> [Text]:
┌──

16.-20.2.99
Tagebuch Seite 30
Abschnitt 1/2
Luang Pha Bang - Goldene Dächer und Unesco-Schutz
Als wir am Tag zuvor beim "Busbahnhof" uns betreffend dem Bus nach Luang Pha Bang erkundigen wollten, gab es ausser einer Schiefertafel, welche ausschliesslich in Lao (die Laoten schreiben sogar die Ziffern anders) geschrieben war, nur noch einen kleinen Zettel, der uns (in Englisch) aufmerksam machte, dass wir für das Ticket zu einem speziellen kleinen Resto gehen sollten, um dort das Ticket zu buchen. Taten wir. So kam es, dass wir am nächsten Tag um 9 Uhr mit einer sehr grossen Gruppe anderer Reisenden um einen Bus standen, der uns wundern liess, wo die Sitze für all diese Leute denn herkommen würden. Wie sich dann herausstellte, wurden zuerst im Bus die normalen Sitze gefüllt, dann kamen kleine Sitze in der Mitte dran und schliesslich wurden die noch nicht Platzierten auf's Dach geschickt. Dies ist wahrscheinlich der einzige Bus in ganz Laos, auf dessen Dach auch Frauen mitfahren dürfen. Sonst ist dies eine Sache der Unmöglichkeit, weil es aufgrund eines Glaubens der Männer dort der Kraft und der Aura des Mannes und seiner Amulette, welche er deswegen trägt, schädlich ist, wenn eine Frau über einem Manne sitzt! (Wenn man auf den Wäscheleinen mal genau hinsieht, entdeckt man, dass auch dort die Wäsche der Männer immer über der Wäsche der Frauen hängt)

└──

Wie geht der Tagebuchtext über die Busfahrt nach Luang Pha Bang weiter? Setzen Sie ihn im Anschluss an die Bemerkung über die Wäsche auf den Wäscheleinen fort.

> [Quellenauszug]:
┌──

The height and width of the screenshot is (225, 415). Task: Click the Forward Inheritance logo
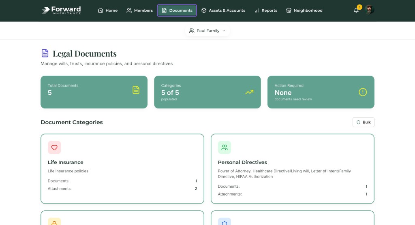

└──

> [Lösung]:
Auf jeden Fall fahren wir recht pünktlich ab und machen uns auf den Weg in die Berge. Bisher war es eher flach, nun aber geht's ernsthaft in die Höhe. Als wir bald darauf recht weit in die Landschaft blicken können, bekommen wir die Bestätigung dessen, was wir schon mehrfach gehört und gelesen haben: Die Gegend sieht richtig gespenstisch aus. Die Menschen hier krallen sich an eine sehr karge Existenz, ein Minimum an Nutzen aus dem Boden ziehend. Kein Baum, kein Strauch, nur dichtes Grünes Gras und hie und da ein bisschen niederes Gebüsch vermag hier zu wachsen (wenn überhaupt). Dies kommt von der Tatsache, dass die USA über Laos alleine weit mehr Bomben abgeworfen hat, als sie weltweit während des gesamten zweiten Weltkrieges benutzt hat. Laos ist somit das meistbebombteste Land überhaupt - pro Kapita über 600 kg! Zudem haben die Amerikaner ungezählte Hektoliter an Herbiziden und Entlaubungsmittel (ähnlich Vietnam, nur mehr pro Quadratmeter) über das Land gesprüht und somit für längere Zeit sichergestellt, dass hier nichts mehr wächst. (In diesen Herbiziden befand sich auch eine grössere Menge der giftigsten Substanz, die man kennt: Dioxin. Über 180 Kg sollen es insgesamt gewesen sein - wenn ich mich recht erinnere, traten in Seveso knapp 500 Gramm aus.)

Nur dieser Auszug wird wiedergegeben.